Maxine rolled her eyes at the persnickety Miss Wiggles.
Hater.
CHAPTER EIGHT
Note from Maxine Cambridge to all ex-trophy wives on really, really sucking it up: When on a tight budget, Walmart and other various discount chains can be your moth-eaten pocketbook’s friend. Yes,
you
must do your own shopping. No, there are no personal shoppers to carry your purchases. No one will offer you beverage and sustenance in the way of wafer-thin crackers with goat cheese whilst you peruse fine outerwear. However, this
is
the place where you’ll find affordable foods and two-fer deals, and finally, yes, you must push your own cart. The indignities, eh? Go forth and purchase feminine hygiene products at discount prices. “Welcome to Walmart.”

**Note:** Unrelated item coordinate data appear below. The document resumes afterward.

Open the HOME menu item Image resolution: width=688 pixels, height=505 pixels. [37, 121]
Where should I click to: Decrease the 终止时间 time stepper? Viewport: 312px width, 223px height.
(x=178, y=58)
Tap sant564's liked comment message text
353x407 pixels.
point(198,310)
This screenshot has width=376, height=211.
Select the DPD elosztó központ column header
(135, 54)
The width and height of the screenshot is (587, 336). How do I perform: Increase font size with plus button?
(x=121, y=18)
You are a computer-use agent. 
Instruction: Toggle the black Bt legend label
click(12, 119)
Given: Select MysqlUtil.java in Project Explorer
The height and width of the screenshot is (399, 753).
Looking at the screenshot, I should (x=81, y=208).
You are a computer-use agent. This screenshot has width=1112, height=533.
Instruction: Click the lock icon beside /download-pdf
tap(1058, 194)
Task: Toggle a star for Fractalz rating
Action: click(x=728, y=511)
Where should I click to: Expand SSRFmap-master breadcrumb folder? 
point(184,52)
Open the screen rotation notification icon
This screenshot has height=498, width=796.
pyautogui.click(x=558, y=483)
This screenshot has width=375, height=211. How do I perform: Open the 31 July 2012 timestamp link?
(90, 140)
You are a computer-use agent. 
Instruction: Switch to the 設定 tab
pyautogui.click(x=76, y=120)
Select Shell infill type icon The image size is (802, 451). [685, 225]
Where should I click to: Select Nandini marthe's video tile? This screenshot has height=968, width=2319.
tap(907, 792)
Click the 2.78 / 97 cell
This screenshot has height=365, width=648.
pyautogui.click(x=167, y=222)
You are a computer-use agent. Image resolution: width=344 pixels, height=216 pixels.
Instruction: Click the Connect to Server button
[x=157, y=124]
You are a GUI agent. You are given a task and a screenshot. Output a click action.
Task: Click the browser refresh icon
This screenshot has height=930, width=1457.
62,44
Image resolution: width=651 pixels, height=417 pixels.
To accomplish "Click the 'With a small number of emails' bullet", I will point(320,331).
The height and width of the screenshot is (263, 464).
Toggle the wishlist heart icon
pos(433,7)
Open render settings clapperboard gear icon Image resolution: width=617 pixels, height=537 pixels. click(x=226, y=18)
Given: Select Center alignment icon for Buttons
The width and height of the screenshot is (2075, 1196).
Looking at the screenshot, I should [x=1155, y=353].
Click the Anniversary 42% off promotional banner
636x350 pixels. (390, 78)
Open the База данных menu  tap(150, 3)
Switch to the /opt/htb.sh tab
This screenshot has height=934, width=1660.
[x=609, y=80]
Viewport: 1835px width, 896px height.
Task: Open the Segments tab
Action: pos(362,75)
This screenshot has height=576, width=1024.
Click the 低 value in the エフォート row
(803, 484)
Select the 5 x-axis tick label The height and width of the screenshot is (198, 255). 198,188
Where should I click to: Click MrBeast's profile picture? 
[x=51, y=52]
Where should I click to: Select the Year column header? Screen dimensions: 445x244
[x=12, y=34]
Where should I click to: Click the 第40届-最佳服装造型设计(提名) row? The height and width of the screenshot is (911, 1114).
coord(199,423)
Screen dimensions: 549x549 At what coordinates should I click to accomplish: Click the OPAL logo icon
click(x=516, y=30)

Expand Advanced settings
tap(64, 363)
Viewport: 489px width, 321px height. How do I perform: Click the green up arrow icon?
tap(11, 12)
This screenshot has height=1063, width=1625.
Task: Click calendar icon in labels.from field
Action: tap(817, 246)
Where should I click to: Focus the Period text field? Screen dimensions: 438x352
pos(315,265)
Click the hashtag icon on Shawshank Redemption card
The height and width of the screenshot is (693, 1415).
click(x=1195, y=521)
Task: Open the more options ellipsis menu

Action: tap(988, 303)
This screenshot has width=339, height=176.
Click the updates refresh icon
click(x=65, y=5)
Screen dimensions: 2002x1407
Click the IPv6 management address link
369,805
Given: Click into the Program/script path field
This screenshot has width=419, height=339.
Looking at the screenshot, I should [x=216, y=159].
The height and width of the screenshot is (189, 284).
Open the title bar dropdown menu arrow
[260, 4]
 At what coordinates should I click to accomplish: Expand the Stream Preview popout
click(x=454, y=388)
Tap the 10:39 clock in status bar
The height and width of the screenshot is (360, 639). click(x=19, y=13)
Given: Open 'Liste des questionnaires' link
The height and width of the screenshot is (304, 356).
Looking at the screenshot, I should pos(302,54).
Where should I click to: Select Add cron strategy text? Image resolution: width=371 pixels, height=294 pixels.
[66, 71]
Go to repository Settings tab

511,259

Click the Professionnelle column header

Adam hunched down in his rented car in the Walmart parking lot, observing the woman he’d finally identified as Maxine Cambridge, and forced himself to focus on why he was in Riverbend in the first place.
But his thoughts kept straying to Len—her hot accusation that he was some two-bit PI for Finley Cambridge. Her vehement defense of her friend made him smile.
She was intense, sexy, and devoted to, and protective of Maxine.
Now that he had the information he needed, he should be focused on doing what he came to do and getting out of Dodge.
So why was he pulling out of the Walmart parking lot and driving in the direction of Lenore’s office?
“Okay, Maxie. This,” her mother said with widespread arms clad in a plaid button-down shirt, “is
Super Walmart.
It’s the best place in town to shop when you’re on a budget. Well, sometimes you can get a real bargain at the Stop & Shop on chuck roast, but Walmart has everything, household items, small appliances, clothes. All sorts of bunk.”